Author: Leon Clinton

Top Ten Facts about Adoption Tax Benefits

If you adopt a child in 2017, you may qualify for a tax credit. If your employer helped pay for the costs of an adoption, you may be able to exclude some of your income from tax. Here are ten things you should know about adoption tax benefits.

1. Credit or Exclusion. The credit is non-refundable. This means that the credit may reduce your tax to zero. If the credit is more than your tax, you can’t get any additional amount as a refund. If your employer helped pay for the adoption through a written qualified adoption assistance program, you may qualify to exclude that amount from tax.

2. Maximum Benefit. The maximum adoption tax credit and exclusion for 2017 is $13,570 per child.

3. Credit Carryover. If your credit is more than your tax, you can carry any unused credit forward. This means that if you have an unused credit in 2017, you can use it to reduce your taxes for 2018. You can do this for up to five years, or until you fully use the credit, whichever comes first.

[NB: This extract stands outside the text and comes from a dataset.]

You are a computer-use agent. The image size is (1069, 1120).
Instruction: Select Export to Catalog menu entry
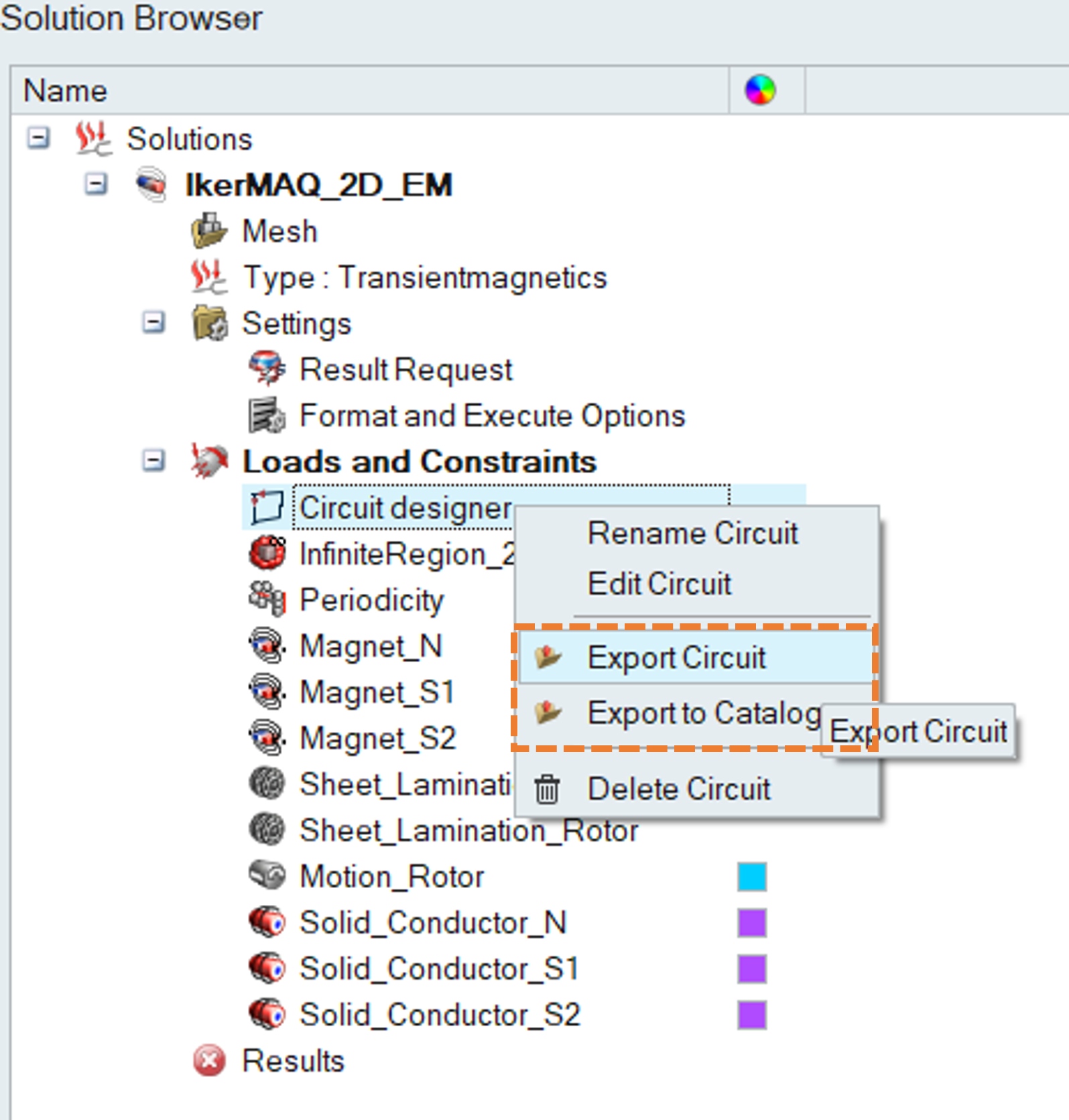(702, 713)
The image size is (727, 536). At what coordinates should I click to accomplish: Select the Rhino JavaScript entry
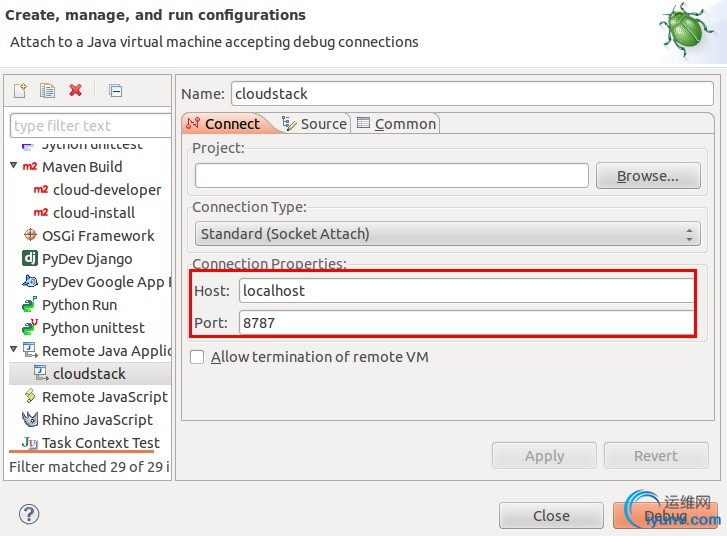(96, 420)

4. Eligible Child. An eligible child is under age 18. This rule does not apply to persons who are physically or mentally unable to care for themselves.

5. Qualified Expenses. Adoption expenses must be directly related to the adoption of the child and be reasonable and necessary. Types of expenses that can qualify include adoption fees, court costs, attorney fees, and travel.

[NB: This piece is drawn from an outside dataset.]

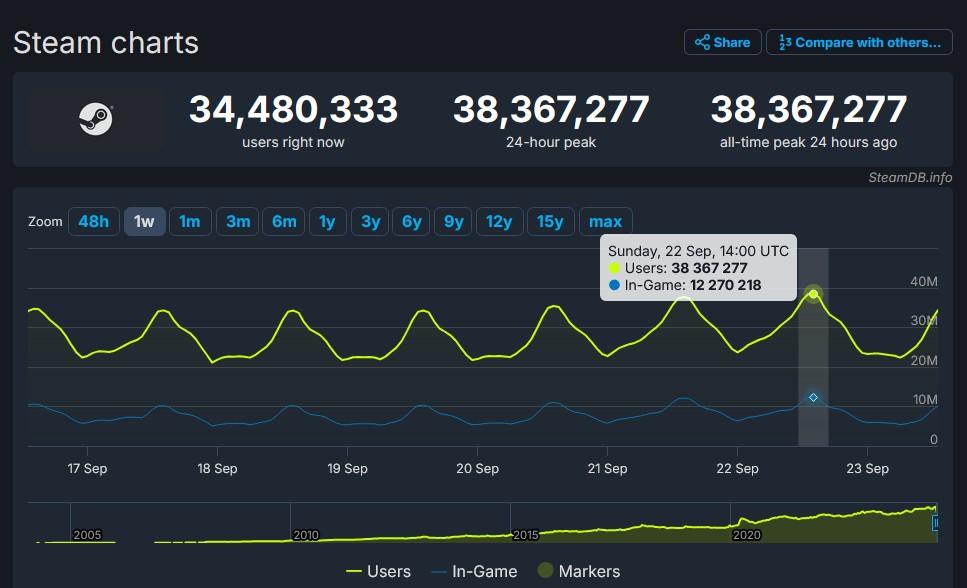Choose the 3y zoom option
The width and height of the screenshot is (967, 588).
[370, 221]
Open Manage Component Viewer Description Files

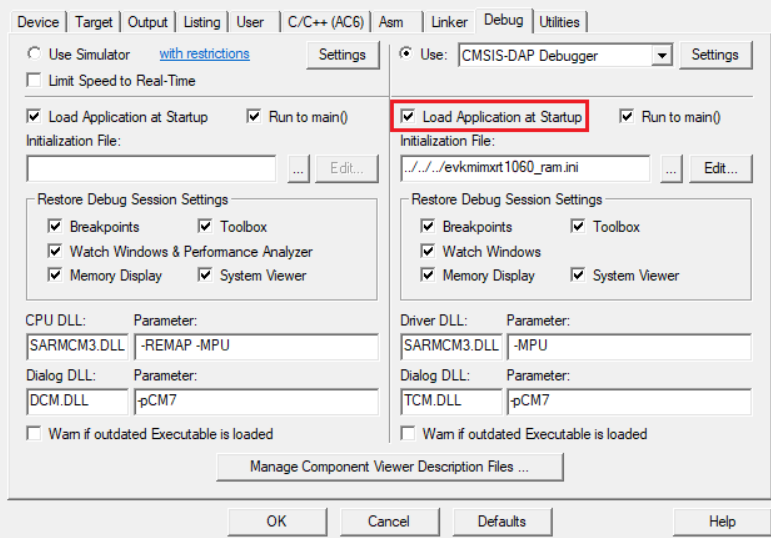click(389, 467)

6. Domestic Adoptions. For domestic adoptions (adoption of a U.S. child), qualified adoption expenses paid before the year the adoption becomes final are allowable as a credit for the tax year following the year of payment (even if the adoption is never finalized).

7. Foreign Adoptions. For foreign adoptions (adoption of an eligible child who is not yet a citizen or resident of the U.S.), qualified adoption expenses paid before and during the year are allowable as a credit for the year when it becomes final.

8. Special Needs Child. If you adopted an eligible U.S. child with special needs and the adoption is final, a special rule applies. You may be able to take the tax credit even if you didn’t pay any qualified adoption expenses.

9. No Double Benefit. Depending on the adoption’s cost, you may be able to claim both the tax credit and the exclusion. However, you can’t claim both a credit and exclusion for the same expenses. This rule prevents you from claiming both tax benefits for the same expense.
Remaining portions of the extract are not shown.